**REQUIRED ACTION**
Lines with the string "target" must each be copied from the listing.

(Beginning of RECORDED INFORMATION)

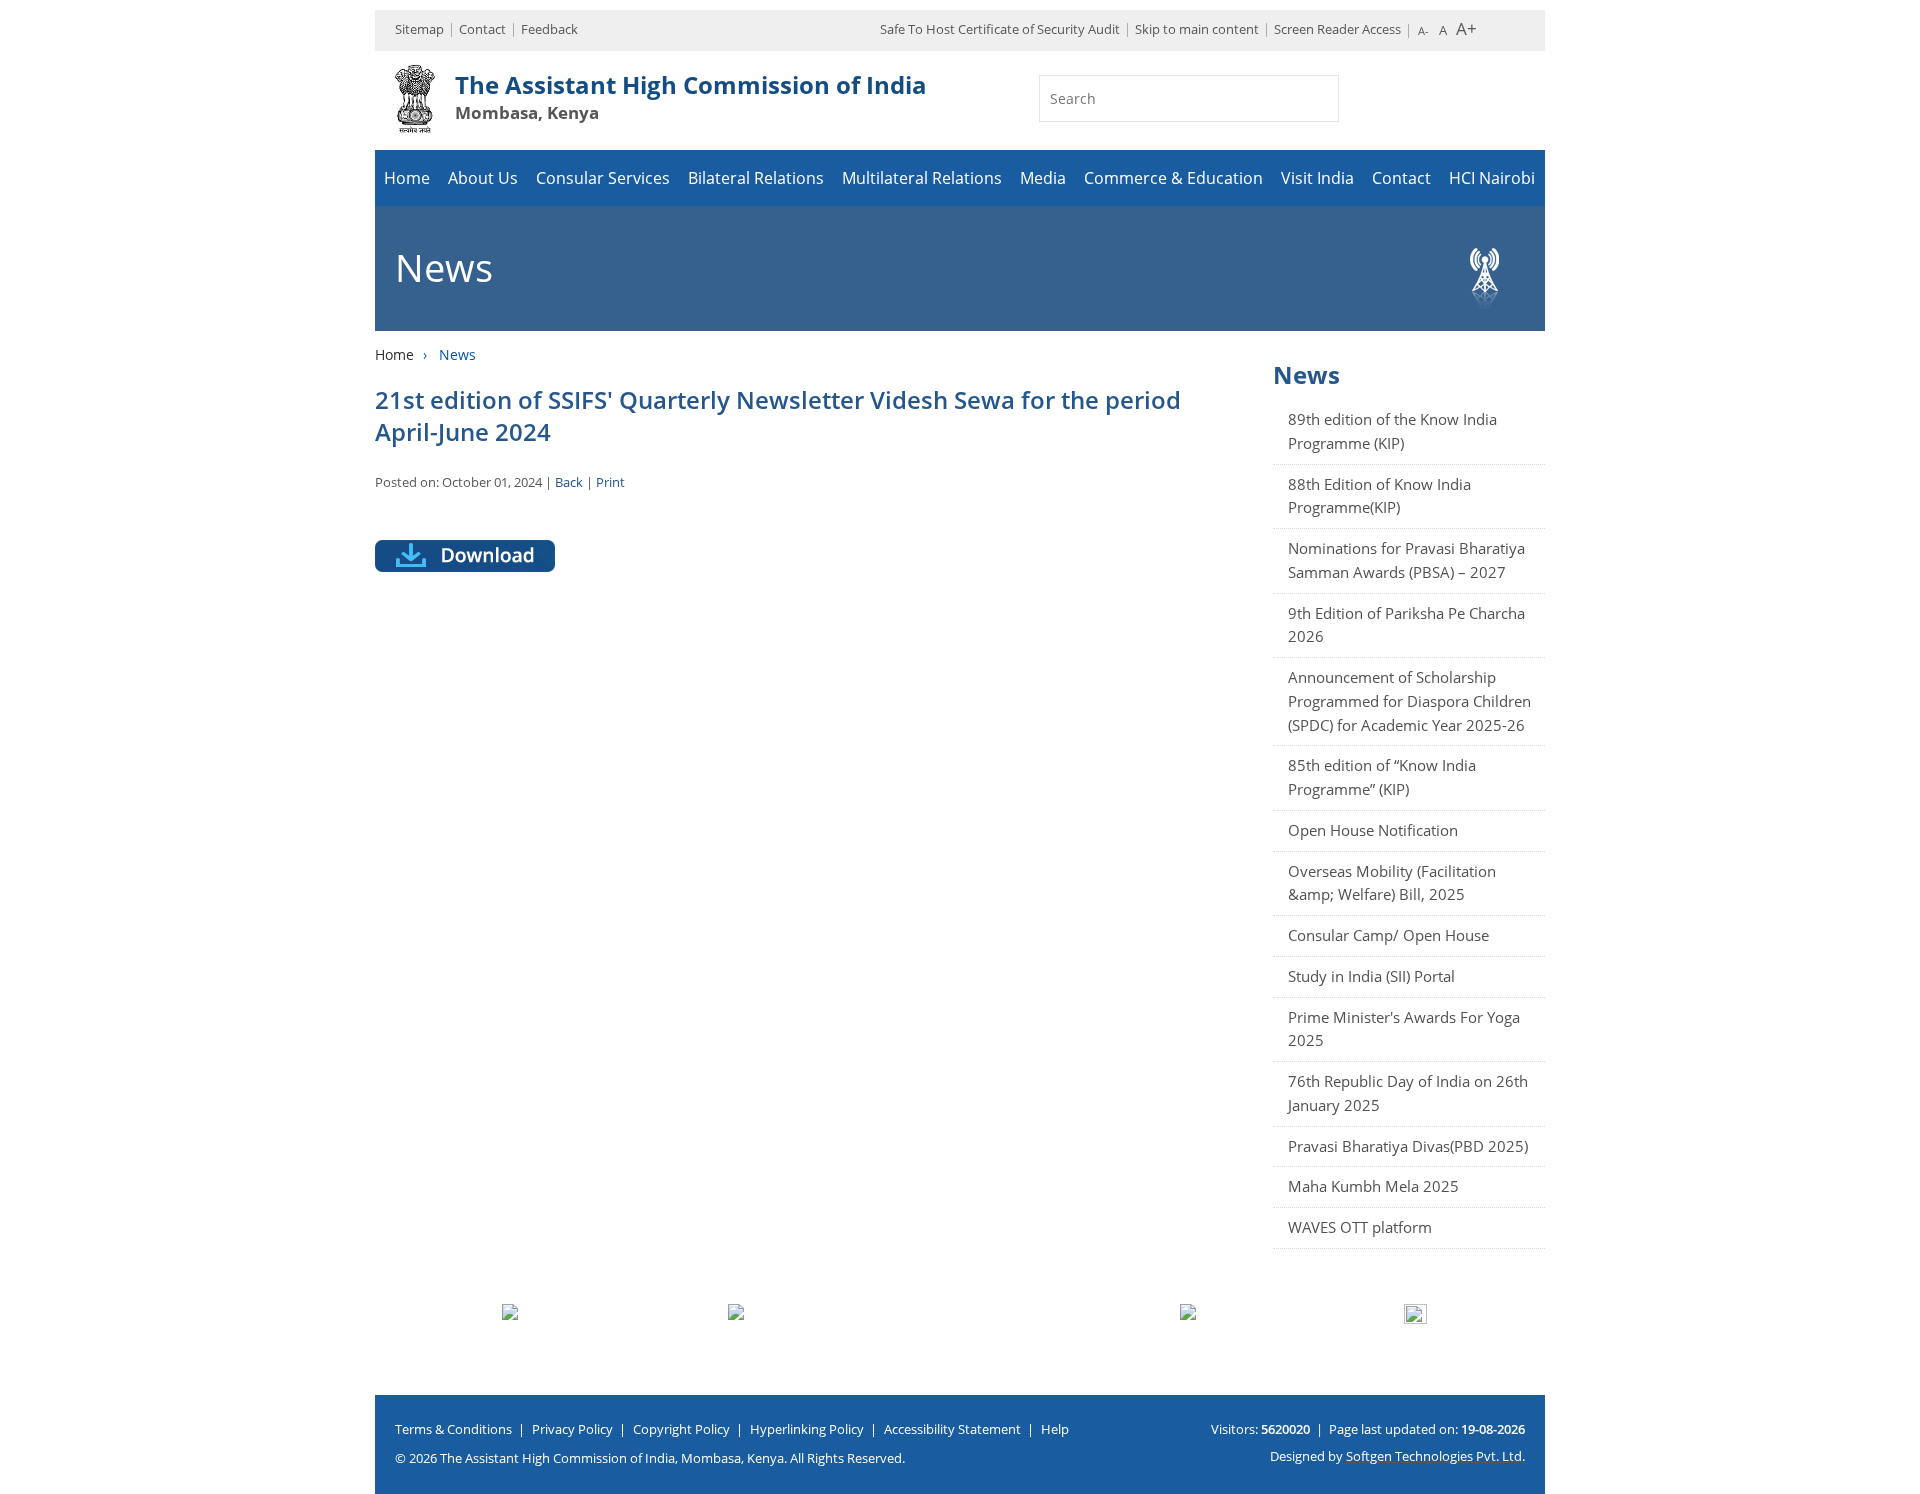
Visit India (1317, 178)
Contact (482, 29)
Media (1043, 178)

(End of RECORDED INFORMATION)
(Beginning of RECORDED INFORMATION)

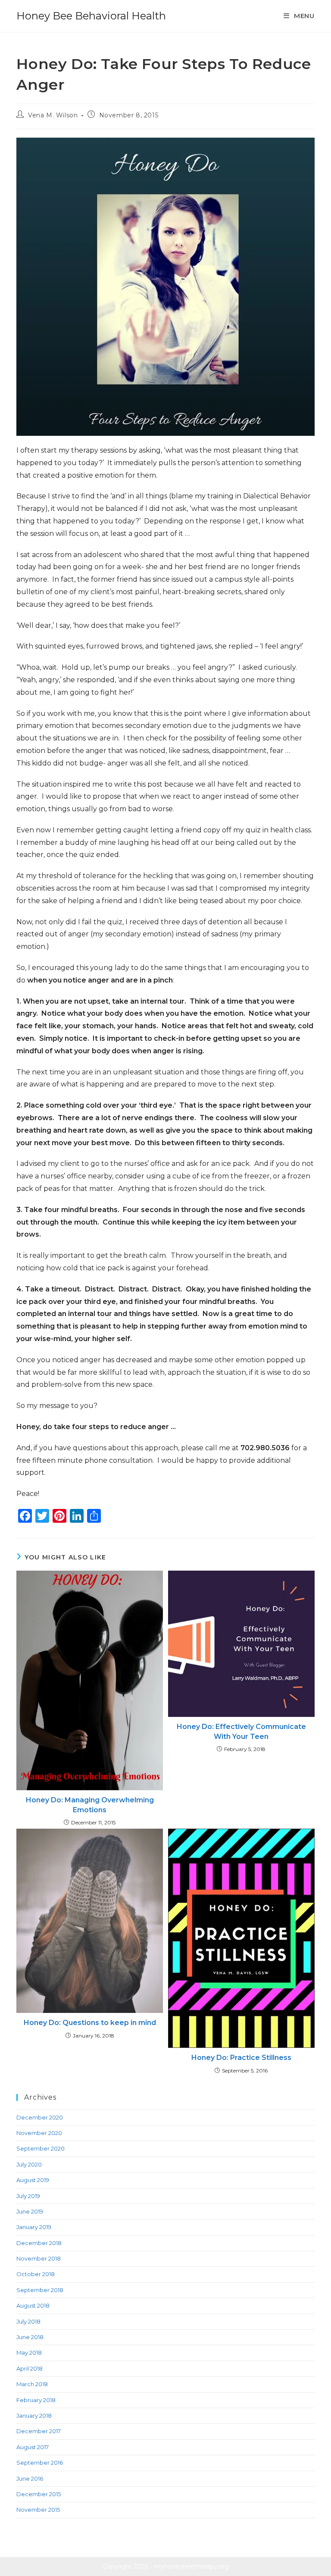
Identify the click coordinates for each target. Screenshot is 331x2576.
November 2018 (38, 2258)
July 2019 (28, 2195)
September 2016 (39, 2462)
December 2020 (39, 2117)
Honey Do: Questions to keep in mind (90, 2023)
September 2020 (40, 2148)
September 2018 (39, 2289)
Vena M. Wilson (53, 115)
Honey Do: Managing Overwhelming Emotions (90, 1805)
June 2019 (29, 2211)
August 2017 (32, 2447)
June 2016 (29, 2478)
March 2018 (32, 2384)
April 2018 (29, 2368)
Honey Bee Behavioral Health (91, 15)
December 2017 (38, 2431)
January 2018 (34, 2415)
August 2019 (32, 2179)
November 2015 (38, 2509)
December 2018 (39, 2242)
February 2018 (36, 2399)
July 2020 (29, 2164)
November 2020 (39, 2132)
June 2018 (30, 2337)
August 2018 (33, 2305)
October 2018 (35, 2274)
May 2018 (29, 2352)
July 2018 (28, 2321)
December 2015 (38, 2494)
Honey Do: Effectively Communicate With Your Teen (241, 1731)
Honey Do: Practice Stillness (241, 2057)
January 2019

(End of RECORDED INFORMATION)
(Beginning of RECORDED INFORMATION)

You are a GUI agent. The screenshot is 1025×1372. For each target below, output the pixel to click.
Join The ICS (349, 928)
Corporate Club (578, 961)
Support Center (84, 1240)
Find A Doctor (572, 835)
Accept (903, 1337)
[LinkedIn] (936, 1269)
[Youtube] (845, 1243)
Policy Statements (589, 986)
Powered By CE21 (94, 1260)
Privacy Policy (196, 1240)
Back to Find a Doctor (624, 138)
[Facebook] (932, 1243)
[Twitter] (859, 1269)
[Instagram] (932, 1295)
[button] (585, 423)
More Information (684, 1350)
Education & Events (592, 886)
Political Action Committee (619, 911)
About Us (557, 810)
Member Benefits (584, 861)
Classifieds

(End of RECORDED INFORMATION)

**SOLUTION FOR THIS TASK**
Identify the click coordinates for each target. Screenshot is 331x2576.
You are a GUI agent. The screenshot is 1025×1372. For each target below, output the pixel to click.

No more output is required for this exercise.